Written exercise -
Reproduce the records word for word, from the very beginning through the line that contains "pyautogui.click(x=161, y=192)", with both ends included. Leave the pictures out of your answer.

Source records -
=====
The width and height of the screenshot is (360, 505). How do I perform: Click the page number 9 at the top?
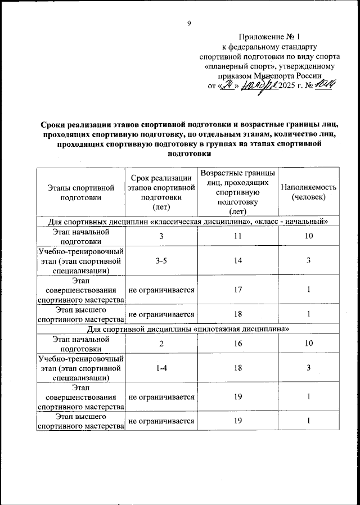pyautogui.click(x=189, y=23)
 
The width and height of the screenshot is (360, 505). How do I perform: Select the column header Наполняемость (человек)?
pyautogui.click(x=308, y=192)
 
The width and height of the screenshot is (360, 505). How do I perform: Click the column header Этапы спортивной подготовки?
pyautogui.click(x=82, y=192)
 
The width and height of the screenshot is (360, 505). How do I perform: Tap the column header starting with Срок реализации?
pyautogui.click(x=161, y=192)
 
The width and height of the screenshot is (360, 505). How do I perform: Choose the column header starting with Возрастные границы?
pyautogui.click(x=238, y=192)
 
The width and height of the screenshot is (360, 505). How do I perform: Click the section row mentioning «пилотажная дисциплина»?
pyautogui.click(x=188, y=328)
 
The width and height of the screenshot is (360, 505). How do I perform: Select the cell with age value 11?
pyautogui.click(x=238, y=236)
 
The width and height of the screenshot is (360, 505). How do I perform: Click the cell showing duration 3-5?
pyautogui.click(x=161, y=260)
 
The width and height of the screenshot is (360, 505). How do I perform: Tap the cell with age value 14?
pyautogui.click(x=238, y=260)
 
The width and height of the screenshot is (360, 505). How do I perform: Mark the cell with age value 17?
pyautogui.click(x=238, y=290)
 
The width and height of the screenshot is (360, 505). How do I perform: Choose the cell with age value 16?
pyautogui.click(x=238, y=344)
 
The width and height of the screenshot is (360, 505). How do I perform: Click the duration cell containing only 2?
pyautogui.click(x=161, y=344)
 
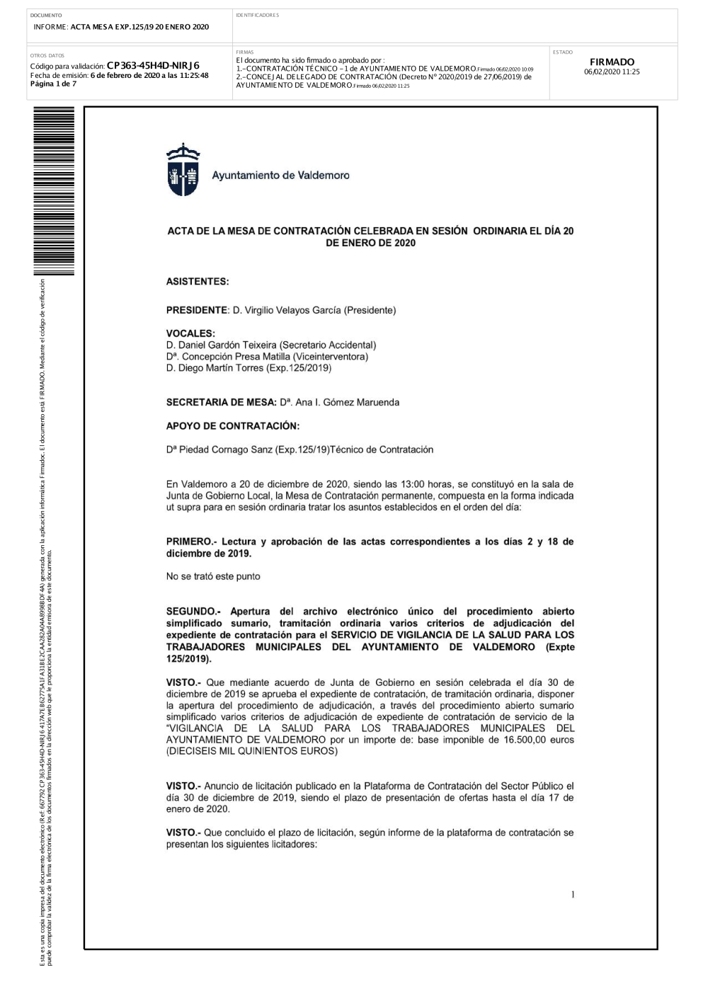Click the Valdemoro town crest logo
pos(183,170)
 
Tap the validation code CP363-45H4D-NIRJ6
pos(153,66)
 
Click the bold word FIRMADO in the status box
pos(612,62)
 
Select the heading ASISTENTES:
pos(198,282)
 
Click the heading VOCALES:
pos(190,333)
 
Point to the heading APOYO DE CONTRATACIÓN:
pos(233,426)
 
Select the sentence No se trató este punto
pos(213,576)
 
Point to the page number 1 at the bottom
pos(573,896)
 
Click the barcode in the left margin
pos(54,191)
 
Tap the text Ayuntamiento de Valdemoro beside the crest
pos(280,176)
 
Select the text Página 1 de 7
pos(53,84)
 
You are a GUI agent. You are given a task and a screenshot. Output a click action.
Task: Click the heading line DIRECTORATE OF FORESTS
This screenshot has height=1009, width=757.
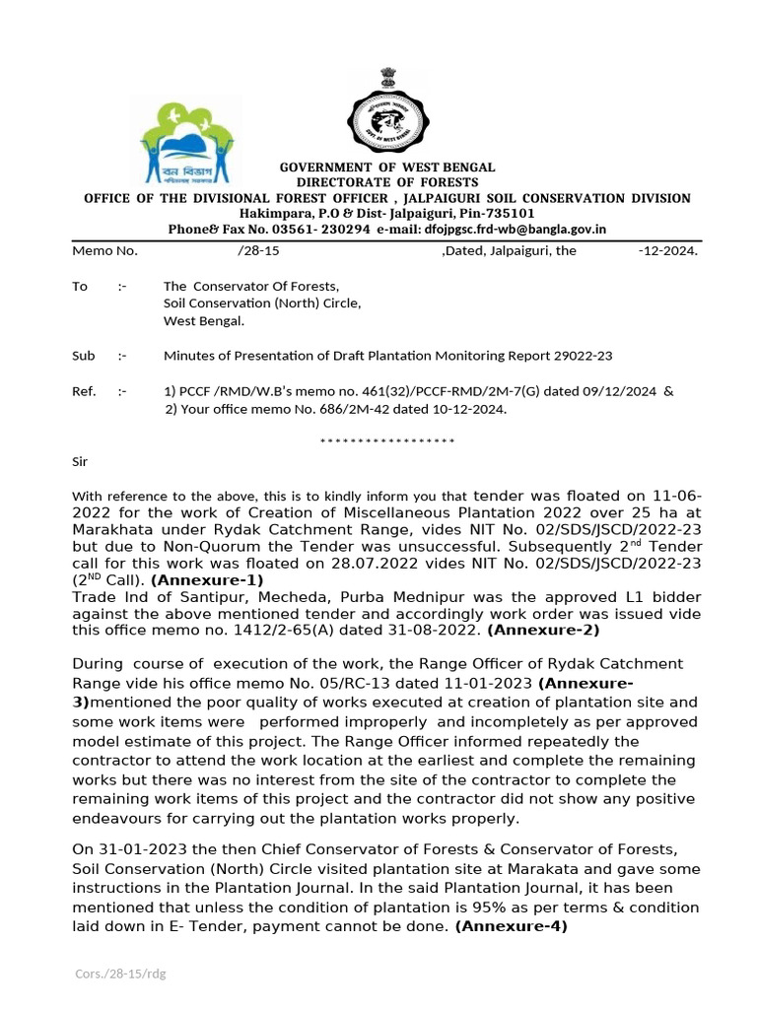(387, 182)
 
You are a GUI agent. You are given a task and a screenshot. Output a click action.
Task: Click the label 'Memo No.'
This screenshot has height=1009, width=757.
(104, 251)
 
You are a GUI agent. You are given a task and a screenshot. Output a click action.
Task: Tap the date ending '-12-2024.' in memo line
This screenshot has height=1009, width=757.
(667, 251)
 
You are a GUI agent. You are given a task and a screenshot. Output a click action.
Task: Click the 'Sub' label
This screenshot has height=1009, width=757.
(84, 356)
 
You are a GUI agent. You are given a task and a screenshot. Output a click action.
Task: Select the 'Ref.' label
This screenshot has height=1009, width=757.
(85, 391)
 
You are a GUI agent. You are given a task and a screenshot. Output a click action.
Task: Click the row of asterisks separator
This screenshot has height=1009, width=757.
(387, 439)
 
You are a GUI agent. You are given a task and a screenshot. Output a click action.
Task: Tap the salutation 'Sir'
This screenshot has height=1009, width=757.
(80, 460)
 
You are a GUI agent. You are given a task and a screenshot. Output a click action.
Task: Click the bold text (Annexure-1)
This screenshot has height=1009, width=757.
(207, 580)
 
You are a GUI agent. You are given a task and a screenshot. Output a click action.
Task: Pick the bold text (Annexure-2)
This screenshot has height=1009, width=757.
(543, 629)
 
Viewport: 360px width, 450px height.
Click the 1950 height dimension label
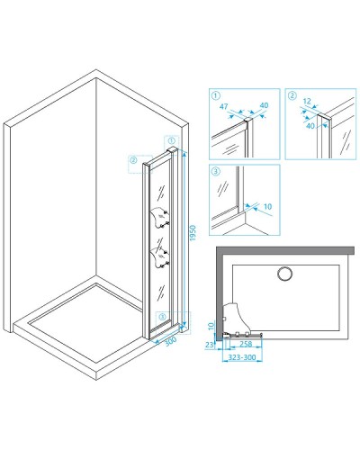(x=193, y=233)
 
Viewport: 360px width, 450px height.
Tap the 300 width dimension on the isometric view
(x=170, y=341)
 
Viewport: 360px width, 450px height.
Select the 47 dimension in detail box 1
(x=224, y=106)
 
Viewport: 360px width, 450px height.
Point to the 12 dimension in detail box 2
(x=307, y=101)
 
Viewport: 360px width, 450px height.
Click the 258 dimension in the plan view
(x=246, y=344)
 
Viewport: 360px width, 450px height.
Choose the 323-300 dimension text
(x=242, y=357)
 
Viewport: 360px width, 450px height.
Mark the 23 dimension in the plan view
(x=210, y=345)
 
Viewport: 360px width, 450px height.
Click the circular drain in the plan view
(x=284, y=274)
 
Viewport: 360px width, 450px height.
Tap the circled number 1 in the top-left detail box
(x=216, y=95)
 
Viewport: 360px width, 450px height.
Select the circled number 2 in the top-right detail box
(x=292, y=95)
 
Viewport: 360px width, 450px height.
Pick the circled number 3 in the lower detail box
(x=216, y=171)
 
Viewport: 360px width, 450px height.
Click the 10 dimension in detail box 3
(x=267, y=206)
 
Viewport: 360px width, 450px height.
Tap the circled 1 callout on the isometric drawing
(x=171, y=140)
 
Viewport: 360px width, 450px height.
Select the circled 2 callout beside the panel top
(x=133, y=160)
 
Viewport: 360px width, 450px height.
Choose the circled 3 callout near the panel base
(x=162, y=317)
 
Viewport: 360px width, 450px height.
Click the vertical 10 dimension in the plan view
(x=212, y=326)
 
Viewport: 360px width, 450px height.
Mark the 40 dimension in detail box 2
(x=310, y=126)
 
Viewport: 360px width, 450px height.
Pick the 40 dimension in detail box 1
(x=264, y=105)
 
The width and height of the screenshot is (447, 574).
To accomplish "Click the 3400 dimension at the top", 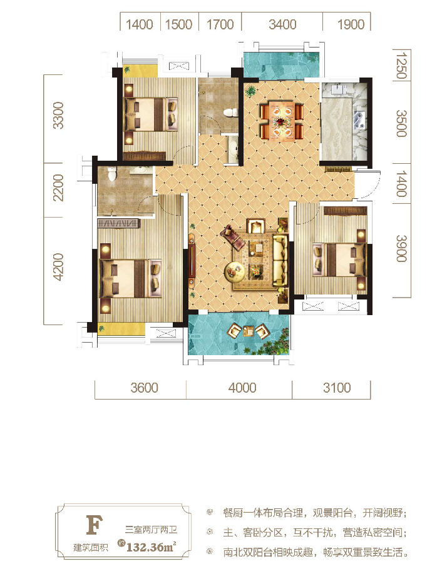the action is pos(282,24).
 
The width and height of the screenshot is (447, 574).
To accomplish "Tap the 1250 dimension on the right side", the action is pos(401,66).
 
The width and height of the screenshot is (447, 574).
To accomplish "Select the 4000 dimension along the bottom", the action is pos(242,388).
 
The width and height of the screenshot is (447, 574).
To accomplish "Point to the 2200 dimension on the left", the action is pos(58,188).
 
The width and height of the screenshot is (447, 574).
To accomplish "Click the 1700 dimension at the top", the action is pos(220,24).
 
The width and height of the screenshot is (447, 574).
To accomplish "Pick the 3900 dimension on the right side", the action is pos(401,249).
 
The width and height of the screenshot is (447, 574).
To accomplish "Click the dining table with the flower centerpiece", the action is pos(282,121).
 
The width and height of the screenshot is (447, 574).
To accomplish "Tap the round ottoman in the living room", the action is pos(235,271).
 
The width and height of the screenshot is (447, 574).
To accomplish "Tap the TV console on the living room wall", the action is pos(192,259).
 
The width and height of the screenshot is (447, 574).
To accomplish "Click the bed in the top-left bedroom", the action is pos(151,114).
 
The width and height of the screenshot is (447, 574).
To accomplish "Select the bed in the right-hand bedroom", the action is pos(339,259).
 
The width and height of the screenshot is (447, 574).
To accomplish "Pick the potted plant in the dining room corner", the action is pos(251,91).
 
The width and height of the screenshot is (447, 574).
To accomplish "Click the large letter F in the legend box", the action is pos(94,525).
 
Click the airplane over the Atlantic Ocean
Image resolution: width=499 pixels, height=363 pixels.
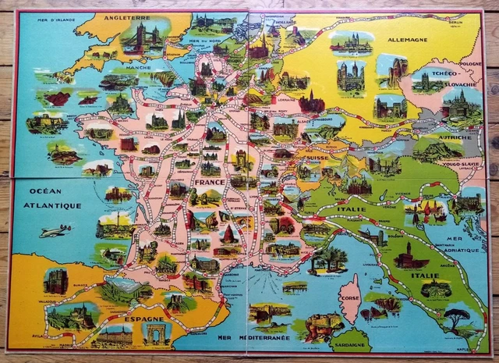[x=56, y=230]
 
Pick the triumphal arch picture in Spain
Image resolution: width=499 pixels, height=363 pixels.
[x=156, y=335]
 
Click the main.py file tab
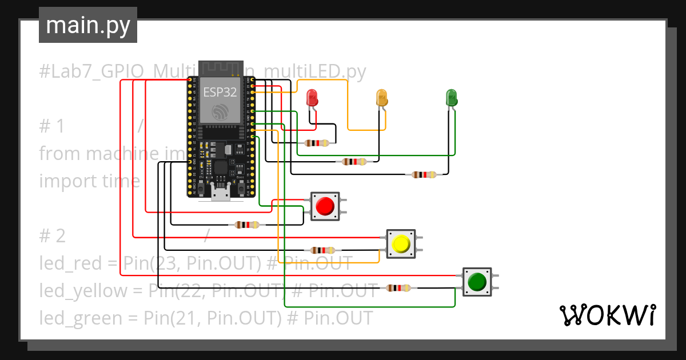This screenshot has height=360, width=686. pos(87,25)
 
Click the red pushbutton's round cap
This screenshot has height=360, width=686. pos(325,206)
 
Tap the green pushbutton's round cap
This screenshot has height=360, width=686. pos(477,282)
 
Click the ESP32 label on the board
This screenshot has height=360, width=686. pos(220,92)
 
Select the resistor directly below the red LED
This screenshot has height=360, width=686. pos(317,143)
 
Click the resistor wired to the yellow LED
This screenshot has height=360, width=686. pos(354,162)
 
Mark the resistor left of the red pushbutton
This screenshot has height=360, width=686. pos(246,225)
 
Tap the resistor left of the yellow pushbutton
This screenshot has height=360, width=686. pos(322,250)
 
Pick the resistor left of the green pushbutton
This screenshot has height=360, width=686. pos(398,288)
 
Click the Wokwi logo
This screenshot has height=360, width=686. pos(607,315)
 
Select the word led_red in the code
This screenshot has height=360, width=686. pos(70,263)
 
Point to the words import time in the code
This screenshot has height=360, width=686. pos(90,181)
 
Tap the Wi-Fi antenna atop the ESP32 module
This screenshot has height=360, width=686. pos(220,67)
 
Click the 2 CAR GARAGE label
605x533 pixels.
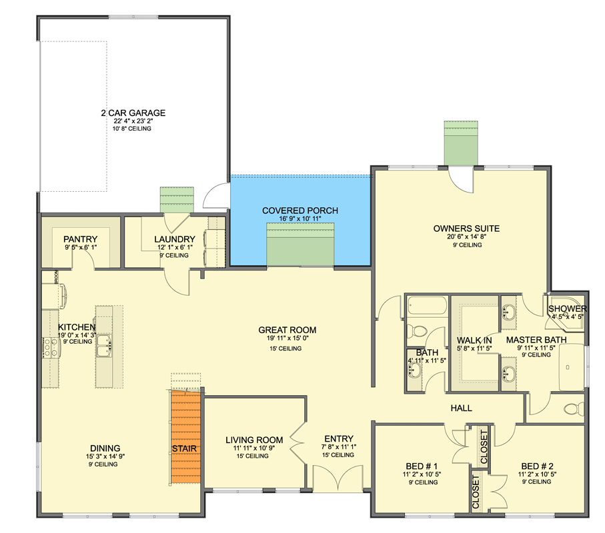click(x=133, y=113)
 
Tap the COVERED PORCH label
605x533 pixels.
click(x=299, y=211)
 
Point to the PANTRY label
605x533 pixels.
click(x=81, y=239)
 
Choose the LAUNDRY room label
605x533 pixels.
click(x=174, y=239)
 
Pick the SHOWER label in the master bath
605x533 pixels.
click(x=567, y=309)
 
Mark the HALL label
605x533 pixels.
click(x=462, y=408)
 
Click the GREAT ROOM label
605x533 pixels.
click(x=287, y=330)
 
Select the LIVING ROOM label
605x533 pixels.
click(x=253, y=440)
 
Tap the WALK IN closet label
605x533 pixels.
click(x=474, y=340)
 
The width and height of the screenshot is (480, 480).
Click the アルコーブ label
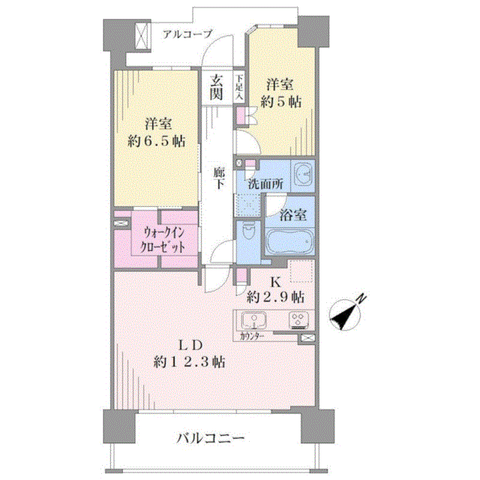[x=187, y=34]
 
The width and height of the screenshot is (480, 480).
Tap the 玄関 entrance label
[x=216, y=87]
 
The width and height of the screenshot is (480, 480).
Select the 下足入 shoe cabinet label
[x=240, y=87]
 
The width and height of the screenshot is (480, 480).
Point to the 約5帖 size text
[x=280, y=102]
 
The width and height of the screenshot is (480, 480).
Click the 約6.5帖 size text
[x=156, y=142]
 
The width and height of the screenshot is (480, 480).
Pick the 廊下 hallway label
[x=219, y=178]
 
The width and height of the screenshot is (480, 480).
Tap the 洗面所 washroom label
[x=265, y=184]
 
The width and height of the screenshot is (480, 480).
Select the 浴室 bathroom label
[x=293, y=215]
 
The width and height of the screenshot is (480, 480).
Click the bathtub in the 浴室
[x=290, y=242]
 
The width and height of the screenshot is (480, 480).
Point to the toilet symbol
[x=248, y=231]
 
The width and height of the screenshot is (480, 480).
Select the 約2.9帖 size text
[x=275, y=297]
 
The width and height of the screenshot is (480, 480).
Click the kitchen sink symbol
[x=254, y=320]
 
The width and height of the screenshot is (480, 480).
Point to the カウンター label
[x=252, y=337]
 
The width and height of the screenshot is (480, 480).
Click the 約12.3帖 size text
[x=190, y=362]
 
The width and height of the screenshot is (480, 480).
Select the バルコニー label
[x=211, y=438]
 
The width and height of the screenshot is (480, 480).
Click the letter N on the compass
[x=362, y=298]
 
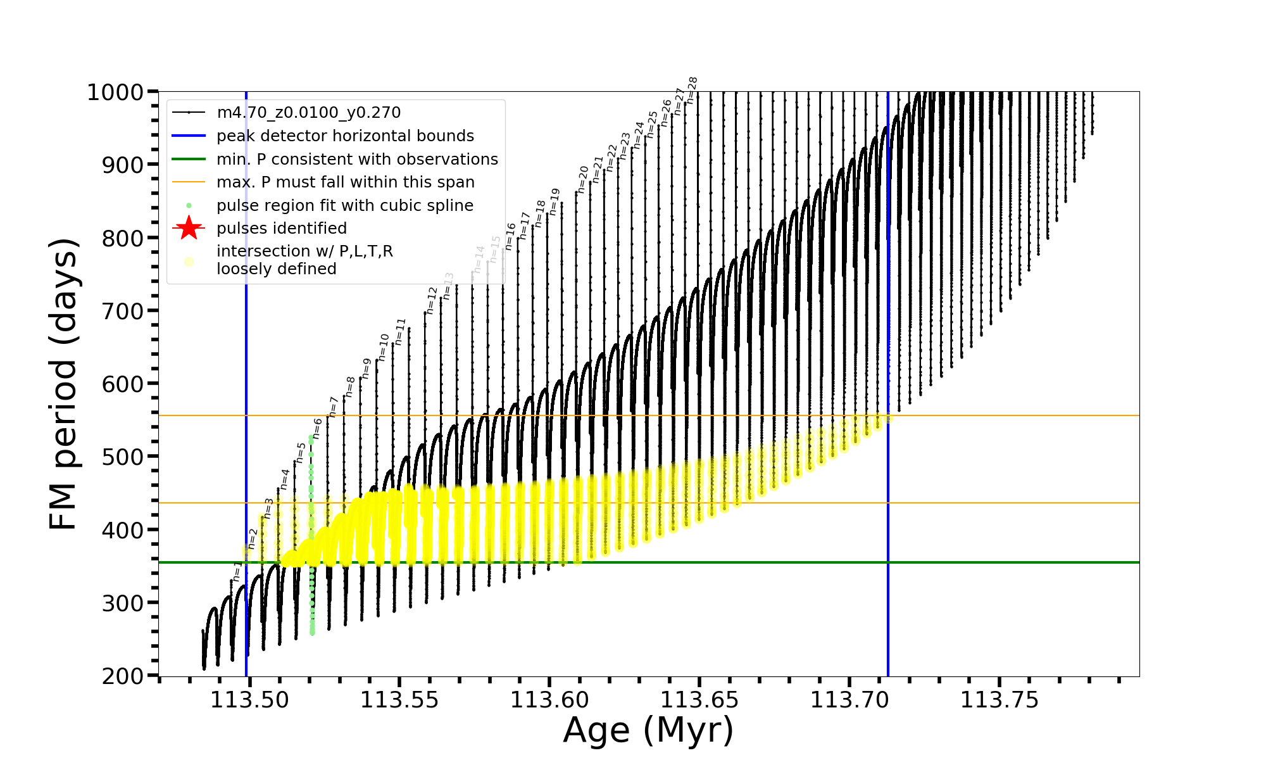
=====
The response -
The width and height of the screenshot is (360, 505). How do I perform: Click the page number 9 at the top?
pyautogui.click(x=189, y=23)
 
The width and height of the screenshot is (360, 505). How do I perform: Select the column header Наполняемость (человек)?
pyautogui.click(x=308, y=192)
 
The width and height of the screenshot is (360, 505). How do I perform: Click the column header Этапы спортивной подготовки?
pyautogui.click(x=82, y=192)
 
The width and height of the screenshot is (360, 505). How do I perform: Tap the column header starting with Срок реализации?
pyautogui.click(x=161, y=192)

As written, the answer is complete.